Studio album by The Mary Onettes
- Released: 25 April 2007
- Recorded: House Arrest Studios, Gothenburg
- Genre: Dream pop, indie rock
- Length: 40:41
- Language: English
- Label: Labrador
- Producer: Philip Ekström, Lars Malmros

The Mary Onettes chronology
|  | The Mary Onettes (2007) | Islands (2009) |

Singles from The Mary Onettes
- "Lost" Released: 15 November 2006; "Void" Released: 7 March 2007;

= The Mary Onettes (album) =

The Mary Onettes is the self-titled debut album from Swedish dream pop band the Mary Onettes. The album was released on 25 April 2007 in Sweden to generally positive critical acclaim and favorable comparisons to Echo & the Bunnymen, the Cure, the Church and Shout Out Louds.

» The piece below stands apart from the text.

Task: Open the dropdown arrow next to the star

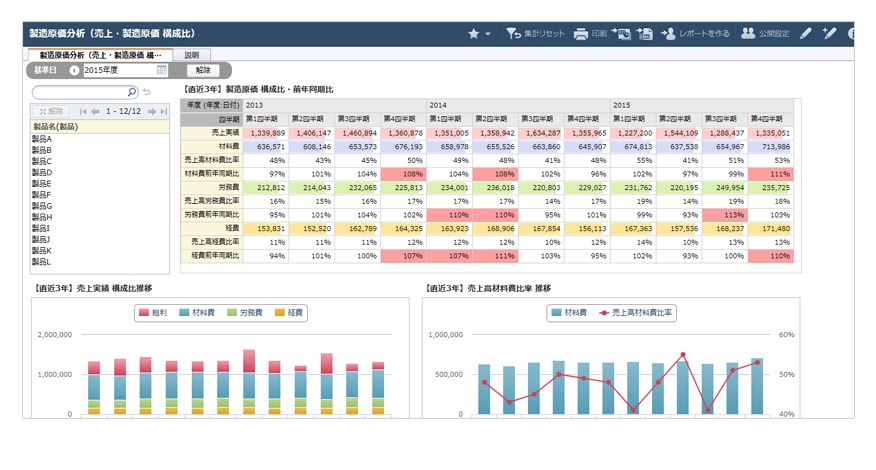Action: pyautogui.click(x=488, y=35)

Treble magazine, in a highly positive review, described the album: "It may sound a bit on the nostalgic side, though its influences merely melt into a greater whole, in which various sounds meld together in synth-pop ecstasy". Two singles were released from the album: the Lost EP in November 2006, and "Void," which preceded the album in March 2007. A music video was also produced for the lead track, "Pleasure Songs".

Professional ratings
Review scores
| Source | Rating |
| AllMusic |  |
| Pitchfork | 6.9/10 |
| Treble magazine | (positive) |

== Track listing ==

| No. | Title | Length |
|---|---|---|
| 1. | "Pleasure Songs" | 4:26 |
| 2. | "Lost" | 4:03 |
| 3. | "Void" | 3:28 |
| 4. | "The Laughter" | 5:25 |
| 5. | "Slow" | 4:25 |
| 6. | "The Companion" | 3:56 |
| 7. | "Explosions" | 3:57 |
| 8. | "Henry" | 4:06 |
| 9. | "Under the Guillotine" | 3:23 |
| 10. | "Still" | 3:39 |

== Release history ==

| Country | Date | Label | Format | Catalogue # |
| Sweden | 25 April 2007 | Labrador Records | CD | LAB103 |
| United States | 4 December 2007 | Labrador Records (distributed by Darla Records) |
| Worldwide | 10 November 2017 | Labrador Records | Vinyl LP | LAB103R |
CD

== Credits ==
- All songs recorded and produced by Philip Ekström, except:
  - "Pleasure Songs" recorded and produced by Lars Malmros.
  - "Void" recorded and produced by Philip Ekström and Henrik Ekström.
- Recorded at the House Arrest Studio, Gothenburg.
- Strings on "Still" by Karin Hagström (violin) and Lina Molander (viola) from the quartet Qvartiett.
- Arranged by Philip Ekström.
- Mixed by Philip Ekström and Henrik Ekström.
- Mastered at Cutting Room by Thomas Eberger.
- Photos by Henrik Mårtensson; sleeve design by Peter Eriksson.